Une seule chair
Ce roman de Thomas Narcejac paru en 1954 aux Presses de la Cité relate un drame de la mer. Los-souarn est un scaphandrier qui travaille sur l'épave d'un paquebot coulé non loin de la Corse... Il lutte contre tous les dangers qui guettent le plongeur : le vertige, l'ivresse des grandes profondeurs, l'embolie toujours menaçante ; mais il lutte surtout contre lui-même. En effet, il a épousé une femme, Camille, qui lui rend la vie difficile et, au moment où il songe à s'en séparer, il rencontre une belle fille, Françoise, qui représente l'argent, l'amour, la liberté. Va-t-il céder à la tentation ?

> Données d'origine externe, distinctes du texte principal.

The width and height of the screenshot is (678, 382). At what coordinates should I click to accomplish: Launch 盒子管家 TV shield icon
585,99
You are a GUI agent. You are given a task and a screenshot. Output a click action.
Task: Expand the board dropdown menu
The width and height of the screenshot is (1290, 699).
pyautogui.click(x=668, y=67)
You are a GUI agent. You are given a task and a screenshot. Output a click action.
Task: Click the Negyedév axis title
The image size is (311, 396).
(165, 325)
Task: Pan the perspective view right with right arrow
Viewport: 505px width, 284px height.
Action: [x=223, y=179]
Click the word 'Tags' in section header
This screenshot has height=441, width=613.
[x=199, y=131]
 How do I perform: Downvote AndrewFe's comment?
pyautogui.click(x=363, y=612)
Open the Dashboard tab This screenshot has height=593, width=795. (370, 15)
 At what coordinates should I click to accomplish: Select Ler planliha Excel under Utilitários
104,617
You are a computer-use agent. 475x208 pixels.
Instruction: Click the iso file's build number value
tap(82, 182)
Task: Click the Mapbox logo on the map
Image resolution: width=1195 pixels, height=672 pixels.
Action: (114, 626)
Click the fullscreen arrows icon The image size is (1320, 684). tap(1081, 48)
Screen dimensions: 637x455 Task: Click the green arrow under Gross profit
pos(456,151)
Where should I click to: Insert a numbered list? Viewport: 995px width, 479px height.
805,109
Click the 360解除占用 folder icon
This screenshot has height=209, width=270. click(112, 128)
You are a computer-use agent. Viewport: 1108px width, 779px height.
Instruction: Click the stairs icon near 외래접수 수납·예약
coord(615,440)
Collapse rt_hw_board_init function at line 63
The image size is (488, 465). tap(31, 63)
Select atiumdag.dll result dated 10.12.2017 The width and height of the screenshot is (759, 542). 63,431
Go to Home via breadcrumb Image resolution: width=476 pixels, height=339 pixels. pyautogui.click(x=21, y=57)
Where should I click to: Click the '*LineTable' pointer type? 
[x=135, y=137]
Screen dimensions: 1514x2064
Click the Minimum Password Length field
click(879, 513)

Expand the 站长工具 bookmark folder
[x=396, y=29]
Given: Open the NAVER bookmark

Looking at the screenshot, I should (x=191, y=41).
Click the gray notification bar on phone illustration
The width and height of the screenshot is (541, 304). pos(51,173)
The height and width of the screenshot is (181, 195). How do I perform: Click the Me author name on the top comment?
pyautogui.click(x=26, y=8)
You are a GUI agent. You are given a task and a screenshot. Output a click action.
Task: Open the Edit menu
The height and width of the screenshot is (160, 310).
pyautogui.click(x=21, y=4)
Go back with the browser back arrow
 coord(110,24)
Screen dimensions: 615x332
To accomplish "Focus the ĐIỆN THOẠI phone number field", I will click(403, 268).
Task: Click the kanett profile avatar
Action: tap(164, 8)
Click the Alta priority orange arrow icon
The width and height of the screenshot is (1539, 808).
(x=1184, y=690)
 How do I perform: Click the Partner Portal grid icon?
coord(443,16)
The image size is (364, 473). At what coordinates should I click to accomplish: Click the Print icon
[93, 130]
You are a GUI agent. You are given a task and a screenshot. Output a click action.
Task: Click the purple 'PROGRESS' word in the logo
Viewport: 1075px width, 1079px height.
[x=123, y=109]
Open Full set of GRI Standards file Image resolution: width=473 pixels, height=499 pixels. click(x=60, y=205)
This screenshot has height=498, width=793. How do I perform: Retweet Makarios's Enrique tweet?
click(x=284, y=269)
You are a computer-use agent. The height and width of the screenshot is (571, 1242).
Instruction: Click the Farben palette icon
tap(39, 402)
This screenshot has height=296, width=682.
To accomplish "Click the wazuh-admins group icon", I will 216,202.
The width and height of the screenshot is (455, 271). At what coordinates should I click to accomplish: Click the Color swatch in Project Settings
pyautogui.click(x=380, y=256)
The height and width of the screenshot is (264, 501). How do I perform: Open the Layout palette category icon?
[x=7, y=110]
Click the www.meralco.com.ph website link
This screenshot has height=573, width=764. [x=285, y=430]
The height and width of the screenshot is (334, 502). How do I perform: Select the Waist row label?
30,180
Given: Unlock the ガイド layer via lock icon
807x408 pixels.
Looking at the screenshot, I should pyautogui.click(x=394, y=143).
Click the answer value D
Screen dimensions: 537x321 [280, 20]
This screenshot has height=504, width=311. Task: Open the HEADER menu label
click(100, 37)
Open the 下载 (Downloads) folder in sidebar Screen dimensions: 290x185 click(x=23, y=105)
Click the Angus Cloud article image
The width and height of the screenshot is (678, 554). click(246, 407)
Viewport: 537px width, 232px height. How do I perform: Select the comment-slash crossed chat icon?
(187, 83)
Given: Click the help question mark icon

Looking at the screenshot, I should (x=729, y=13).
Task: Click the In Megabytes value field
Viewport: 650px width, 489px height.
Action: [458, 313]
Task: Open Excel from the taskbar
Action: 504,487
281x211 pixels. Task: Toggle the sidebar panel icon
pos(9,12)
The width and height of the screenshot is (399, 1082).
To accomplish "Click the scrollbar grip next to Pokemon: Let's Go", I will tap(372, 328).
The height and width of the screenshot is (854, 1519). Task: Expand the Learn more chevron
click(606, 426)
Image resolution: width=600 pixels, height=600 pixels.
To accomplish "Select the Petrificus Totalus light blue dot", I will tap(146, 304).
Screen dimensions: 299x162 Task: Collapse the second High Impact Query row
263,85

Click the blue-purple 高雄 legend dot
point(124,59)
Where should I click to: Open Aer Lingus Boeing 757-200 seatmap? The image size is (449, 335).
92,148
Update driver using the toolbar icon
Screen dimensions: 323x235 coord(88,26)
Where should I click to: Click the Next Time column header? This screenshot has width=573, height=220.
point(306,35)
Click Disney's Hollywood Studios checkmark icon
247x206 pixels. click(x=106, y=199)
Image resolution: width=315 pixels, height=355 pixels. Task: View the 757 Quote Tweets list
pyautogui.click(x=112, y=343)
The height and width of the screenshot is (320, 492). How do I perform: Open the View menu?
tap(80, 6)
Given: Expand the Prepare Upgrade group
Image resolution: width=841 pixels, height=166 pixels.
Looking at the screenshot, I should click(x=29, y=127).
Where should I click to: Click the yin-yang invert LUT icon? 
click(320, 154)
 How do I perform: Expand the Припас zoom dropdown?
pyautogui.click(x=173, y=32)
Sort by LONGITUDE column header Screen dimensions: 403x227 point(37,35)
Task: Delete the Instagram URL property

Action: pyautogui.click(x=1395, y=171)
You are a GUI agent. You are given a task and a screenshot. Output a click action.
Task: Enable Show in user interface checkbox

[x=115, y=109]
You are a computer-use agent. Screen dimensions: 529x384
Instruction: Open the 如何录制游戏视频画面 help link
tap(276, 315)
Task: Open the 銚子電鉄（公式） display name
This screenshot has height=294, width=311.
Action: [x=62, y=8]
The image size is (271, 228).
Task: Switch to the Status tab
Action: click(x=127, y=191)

L'auteur n'aime point les solutions si faciles et d'ailleurs, les histoires vraies n'ont jamais de solution. Narcejac, à la façon de Dostoïevski, laisse vivre ses personnages sans intervenir. Il s'est contenté de peindre le conflit de ces forces éternelles : la mer, l'amour... Le roman finit cruellement, d'une manière inattendue et pourtant très émouvante. On n'oubliera ni le Liamone couché par soixante mètres de fond, ni cette autre épave, encore plus terrible : l'homme vaincu par l'océan et livré sans défense à l'amour de Camille...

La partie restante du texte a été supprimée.